Jozef Môstka

Posted on Apr 7

How I turned hundreds of thousands of "dumb" SVG icons into a semantic search engine in 7 languages under 20ms (using LLM and Meilisearch)

#webdev #symfony #react #ux

Every frontend and full-stack developer knows this pain: You're building a UI, you need an icon for "settings", and you type settings into the library's search bar. The result? 0 results. Why? Because the library author named that icon heroicons-outline-cog.

Searching for icons without semantics is like looking for a life partner and the search engine offers you an e-shop with a lifetime warranty on refrigerators.

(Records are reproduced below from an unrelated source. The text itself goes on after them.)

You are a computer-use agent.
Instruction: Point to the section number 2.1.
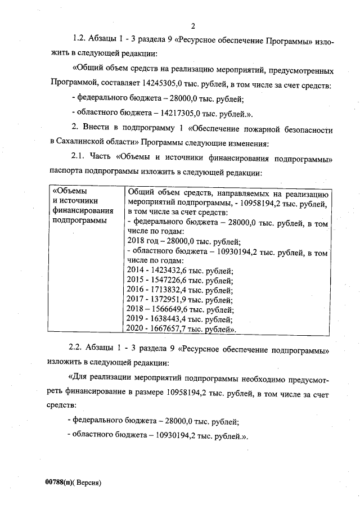79,160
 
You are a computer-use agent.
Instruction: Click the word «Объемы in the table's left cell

It frustrated me so much that I decided to build ycon.cc ? a tool that aggregates hundreds of open-source libraries and actually understands what you're looking for. In this article, I'll show you the technical background of how I enriched a massive icon dataset with semantics using AI and how I forced the whole thing to run under 20 milliseconds thanks to Meilisearch.

1. The Problem: Great data, zero context

When designing the architecture, I didn't want to reinvent the wheel and write my own scrapers for every icon library (Tabler, Heroicons, Material Design, etc.). Instead, I took advantage of the amazing open-source project iconify/json.

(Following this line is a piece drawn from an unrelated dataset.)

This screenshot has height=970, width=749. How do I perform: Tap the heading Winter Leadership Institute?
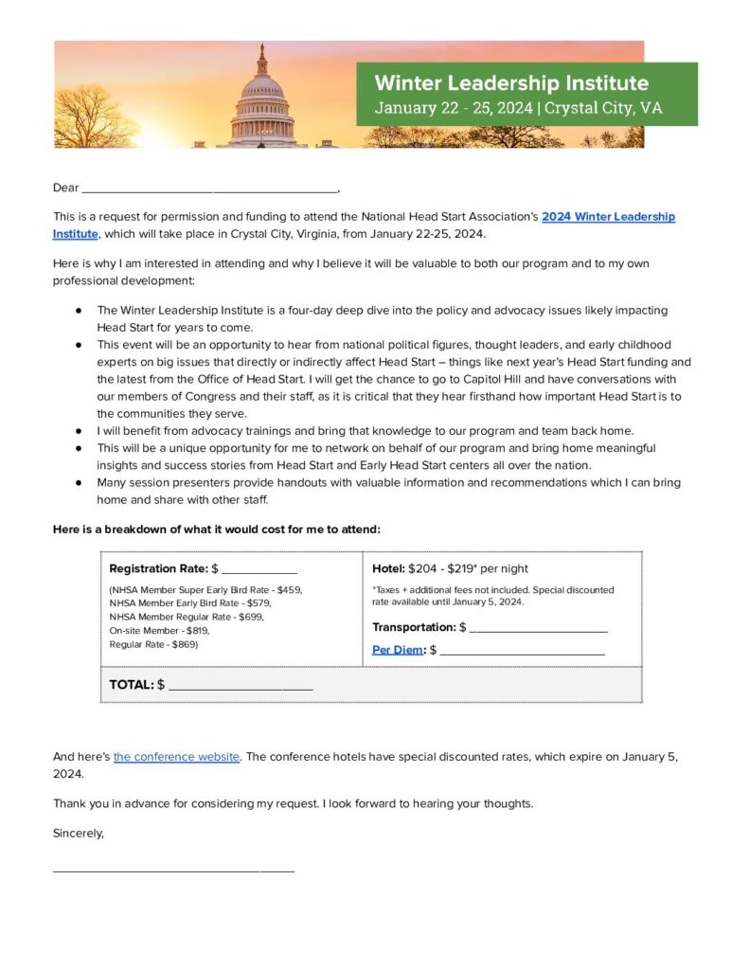pyautogui.click(x=511, y=82)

If you don't know it, it's a gigantic collection of validated, cleaned, and unified open-source icons in a single standardized JSON format. Suddenly, I had nearly 327,000 icons at my disposal without the effort of parsing SVG files.

The structure Iconify provided was clean and functional:

{
  "prefix": "tabler",
  "icons": {
    "car": {
      "body": "<g fill=\"none\" ... />",
      "width": 24,
      "height": 24
    }
  }
}

However, there was one huge catch. This data is built for rendering, not for searching. For a classic search engine, it's a nightmare. If a user searches for the word "vozidlo" or "auto" in Slovak (or Spanish), the system fails. Tagging such a large number of icons manually would take me about three lifetimes.

This is where AI enters the scene.

2. AI Magic: Semantic enrichment

I decided to use GPT-5-nano to breathe semantic life into each icon. The task was clear: look at the icon's name and generate the most accurate synonyms in English.

Here is the prompt that, after many iterations, worked best:

**System / Context:**
    You are an expert UX Copywriter and Linguist specializing in search engine optimization for UI icons. Your goal is to generate highly relevant search keywords (synonyms, related actions, and concepts) for a given list of UI icons.
**Instructions:**
    1. I will provide you with a JSON array of icons. Each icon has an `id`, a `clean_name`, and a `category`.
    2. For each icon, generate a maximum of 6 highly relevant English keywords (`en`) .
    3. Think about **what users would type into a search bar** to find this icon. Include both the physical object (e.g., "magnifying glass") and the associated action/concept (e.g., "search", "find", "zoom").
    4. Do NOT include the original `clean_name` in the tags (I already have it).
    5. Keep keywords short (1-2 words max per keyword). All lowercase.

To save time and money, I didn't send icons to the API one by one, but in batches of 25. This entire process for the full dataset cost me roughly $10 and ran in the background for about 6 hours.

The resulting JSON document, which I saved and prepared for indexing, suddenly looked like this:

{
  "id": "tabler:car",
  "name": "car",
  "keywords": ["vehicle", "auto", "transport", "drive", "machine"],
  "svg_code": "<svg ... />"
}

We had the data. Now it needed to be searchable quickly.

3. Speed: Meilisearch and why I stored SVG in it

As the search engine, I chose Meilisearch (written in Rust). It's built exactly for "typo-tolerance" and lightning-fast responses.

Originally, I pulled the SVG codes of the icons directly from the SQL database when rendering the grid. However, this turned out to be a bottleneck ? with 100 icons per page, it meant either 100 small SELECTs or one large join, which took hundreds of milliseconds with hundreds of thousands of records.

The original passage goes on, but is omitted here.